Ogni tanto teologi dell’uno o dell’altro orientamento presentano manifesti di contestazione del Magistero inseguendo, spesso, punti di vista comprensibili solo agli addetti ai lavori. Fin dagli anni del dissenso post-sessantottino, ma si potrebbe tornare indietro fino al linguaggio a tratti criptico della “Nouvelle Theologie” condannata da Pio XII nella Humani generis (1952), la teologia dei cattedratici ha talvolta smarrito il contatto e l’osmosi con il sensus fidelium, traducendosi, quando andava bene, in testi intricati, densi di citazioni astruse, che rincorrevano i nomi più in voga nelle facoltà teologiche d’oltralpe e professavano il più totale disprezzo per le pratiche di pietà.
Se il teologo si chiude in una ricerca fine a se stessa, smarrisce il senso di una vocazione da esercitare a servizio della comunità cristiana e in particolare dei suoi pastori. E’ quanto afferma mons. Mario Delpini durante la conferenza e la Messa con le quali prende pienamente possesso anche della sua carica di gran cancelliere della Facoltà teologica dell’Italia settentrionale, che festeggia proprio nel 2017 mezzo secolo di vita. Fu infatti il beato Paolo VI a voler impiantare nel 1967 a Milano, sua antica sede episcopale (1954-63), una facoltà teologica interregionale (serve infatti le regioni ecclesiastiche di Lombardia, Liguria, Triveneto, Piemonte) volutamente aperta anche ai laici, di cui l’arcivescovo di Milano è di diritto gran cancelliere, rappresentato nella direzione dell’istituto da un supremo moderatore.
Tra ministero dell’arcivescovo e centri di elaborazione teologica deve esistere un rapporto proficuo di collaborazione. Mons. Delpini assicura che non sarà un gran cancelliere che si limita ad una supervisione distratta. “Mi aspetto un aiuto e dei consigli perché apprezzo il lavoro che qui si fa e ritengo che il mio ruolo di Gran Cancelliere non sia decorativo”, poiché “forse dobbiamo domandarci come si possa governare questa macchina complessa e prestigiosa e come vi si possa studiare, preservando la gioia dell’essere insieme nella vocazione comune a servire la Chiesa”. Una Chiesa fatta di persone concrete, che si iscrivono alla Facoltà per essere aiutate a credere meglio, e di più, in un clima culturale che segue altri, tristi parametri valoriali.
“Che cosa fa il discepolo respinto? Come è giusto comportarsi nella città inospitale? C’è la tentazione di mascherarsi, per farsi accettare. Il discepolo complessato cerca le vie dell’omologazione”. Parole che pesano come macigni in un panorama milanese in cui in molti oratori si rinuncia tutt’ora a trasmettere alcuni contenuti “impopolari”, temendo un abbandono generalizzato dei ragazzi frequentanti. Ricercando la quantità al posto della qualità si è spesso alimentata la confusione e la mondanità spirituale nelle parrocchie.

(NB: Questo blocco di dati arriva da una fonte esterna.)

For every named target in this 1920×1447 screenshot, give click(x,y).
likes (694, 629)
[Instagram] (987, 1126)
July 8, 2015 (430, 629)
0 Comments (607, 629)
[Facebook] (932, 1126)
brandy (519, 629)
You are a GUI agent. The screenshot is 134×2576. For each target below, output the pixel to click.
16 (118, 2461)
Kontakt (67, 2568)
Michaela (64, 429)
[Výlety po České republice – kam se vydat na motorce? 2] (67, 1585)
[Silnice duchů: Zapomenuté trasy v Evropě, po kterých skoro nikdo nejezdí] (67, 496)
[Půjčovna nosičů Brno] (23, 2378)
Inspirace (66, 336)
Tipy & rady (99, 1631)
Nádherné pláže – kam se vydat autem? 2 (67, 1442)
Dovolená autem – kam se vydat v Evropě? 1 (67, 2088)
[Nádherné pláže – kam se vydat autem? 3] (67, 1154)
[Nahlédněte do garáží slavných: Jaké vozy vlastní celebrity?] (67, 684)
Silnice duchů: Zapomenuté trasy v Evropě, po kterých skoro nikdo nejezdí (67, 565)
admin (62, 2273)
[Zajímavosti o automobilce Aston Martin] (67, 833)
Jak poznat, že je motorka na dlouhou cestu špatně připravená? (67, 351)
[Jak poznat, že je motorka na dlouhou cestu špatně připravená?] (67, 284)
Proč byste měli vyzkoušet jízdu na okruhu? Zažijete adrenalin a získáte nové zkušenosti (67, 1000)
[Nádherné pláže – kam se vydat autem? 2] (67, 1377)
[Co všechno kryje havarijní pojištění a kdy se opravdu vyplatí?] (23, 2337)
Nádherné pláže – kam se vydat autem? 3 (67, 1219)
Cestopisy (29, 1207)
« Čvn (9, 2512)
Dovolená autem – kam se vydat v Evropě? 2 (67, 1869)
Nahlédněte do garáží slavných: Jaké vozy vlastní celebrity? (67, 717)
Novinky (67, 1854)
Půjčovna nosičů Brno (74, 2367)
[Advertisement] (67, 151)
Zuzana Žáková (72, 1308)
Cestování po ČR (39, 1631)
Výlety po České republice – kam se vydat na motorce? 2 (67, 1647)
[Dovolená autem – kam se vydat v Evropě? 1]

Di fronte a questi problemi teologi, sacerdoti e gruppi laicali corrono il rischio di un’autoreferenzialità rinunciataria. “C’è la tentazione di ritagliarsi un angolo rassicurante, di costruirsi una fortezza in città, di isolarsi in una torre d’avorio per poter coltivare tranquilli i propri pensieri e compiacersi dell’approvazione del gruppo selezionato dei discepoli affezionati. Il pensiero è audace, ma è come una lampada sotto il moggio: non rischiara la casa, non illumina il cammino della città, perché non finisca peggio di Sodoma”, preda dei suoi stessi peccati.
Il teologo che rapporta le sue ricerche al bene della Chiesa intera, il sacerdote cosciente del Sacramento ricevuto ed il laico missionario deducono, invece, che “il mandato che Gesù affida a coloro che manda suggerisce la spiritualità di chi persevera anche di fronte al rifiuto, di chi si prende tanto a cuore la città inospitale da insistere nell’annuncio” perché Cristo è l’unico tesoro.